Public water systems that install aeration treatment are
subject to the Rules of the Department of Environmental Quality, IDAPA
58.01.01, "Rules for the Control of Air Pollution in Idaho." The system owner
or the design engineer shall contact one of the Department's regional offices
for information on obtaining a permit or an exemption for the emissions
resulting from the aeration process. General information may be found on the
DEQ website http://www.deq.idaho.gov.
(3-24-22)
01.
Natural Draft
Aeration. Design shall provide: (3-24-22)
a. Perforations in the distribution pan three
sixteenths to one-half (3/16 - ½) inches in diameter, spaced one to
three (1-3) inches on centers to maintain a six (6) inch water depth.
(3-24-22)
b. For distribution of
water uniformly over the top tray. (3-24-22)
c. Discharge through a series of three (3) or
more trays with separation of trays not less than twelve (12) inches.
(3-24-22)
d. Loading at a rate of
one to five (1-5) gallons per minute for each square foot of total tray area.
(3-24-22)
e. Trays with slotted,
heavy wire (1/2 inch openings) mesh or perforated bottoms. (3-24-22)

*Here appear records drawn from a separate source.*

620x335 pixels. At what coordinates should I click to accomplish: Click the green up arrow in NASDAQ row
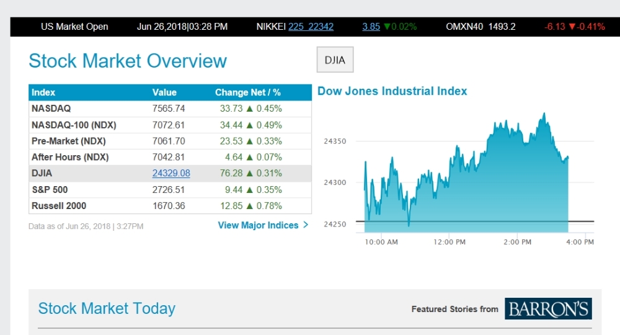(250, 109)
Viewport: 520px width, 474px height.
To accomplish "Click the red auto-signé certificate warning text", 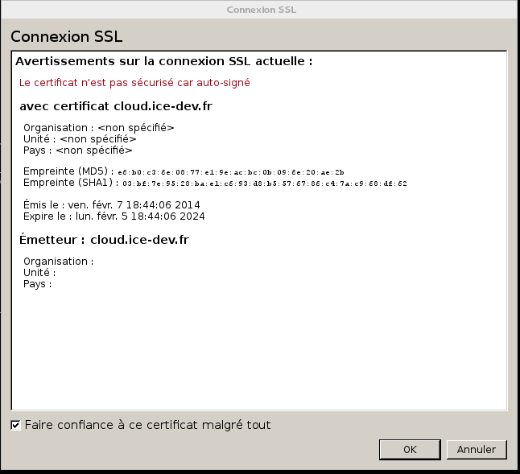I will pos(134,82).
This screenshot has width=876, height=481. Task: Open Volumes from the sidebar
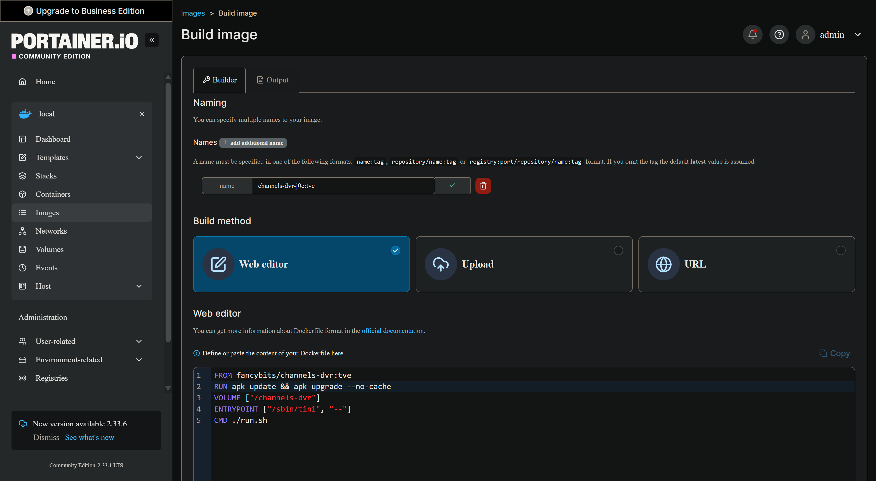tap(49, 249)
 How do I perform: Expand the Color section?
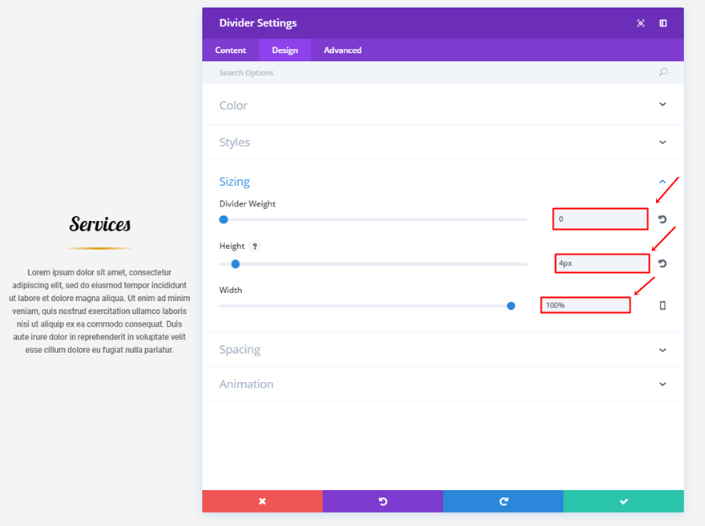[x=663, y=105]
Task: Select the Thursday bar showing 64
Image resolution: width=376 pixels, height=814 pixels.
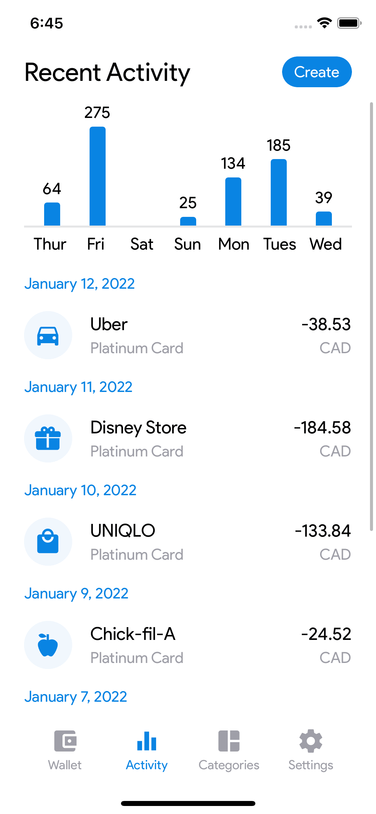Action: pos(52,214)
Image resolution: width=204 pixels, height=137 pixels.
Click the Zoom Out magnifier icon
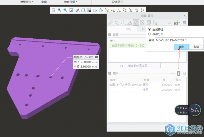65,10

f. Construction of durable material resistant
to aggressiveness of the water and dissolved gases. (3-24-22)
g. Protection from insects by twenty-four
(24) mesh or similar non-corrodible screen. (3-24-22)
02.
Forced or Induced Draft
Aeration. Devices shall be designed to: (3-24-22)
a. Include a blower with a weatherproof motor
in a tight housing and screened enclosure. (3-24-22)
b. Ensure adequate counter current of air
through the enclosed aerator column. (3-24-22)
c. Exhaust air directly to the outside
atmosphere. (3-24-22)
d. Include a
down-turned and twenty-four (24) mesh or similar non-corrodible screened air
outlet and inlet. (3-24-22)
e. Be
such that air introduced in the column shall be as free from obnoxious fumes,
dust, and dirt as possible. (3-24-22)
f. Be such that sections of the aerator can
be easily reached or removed for maintenance of the interior or installed in a
separate aerator room. (3-24-22)
g.
Provide loading at a rate of one to five (1-5) gallons per minute for each
square foot of total tray area. (3-24-22)
h. Ensure that the water outlet is adequately
sealed to prevent unwarranted loss of air. (3-24-22)
i. Discharge through a series of five (5) or
more trays with separation of trays not less than six (6) inches or as approved
by the Department. (3-24-22)
j.
Provide distribution of water uniformly over the top tray. (3-24-22)
k. Be of durable material resistant to the
aggressiveness of the water and dissolved gases. (3-24-22)
03.
Spray Aeration. Design shall
provide: (3-24-22)
a. A hydraulic head of
between five (5) and twenty-five (25) feet. (3-24-22)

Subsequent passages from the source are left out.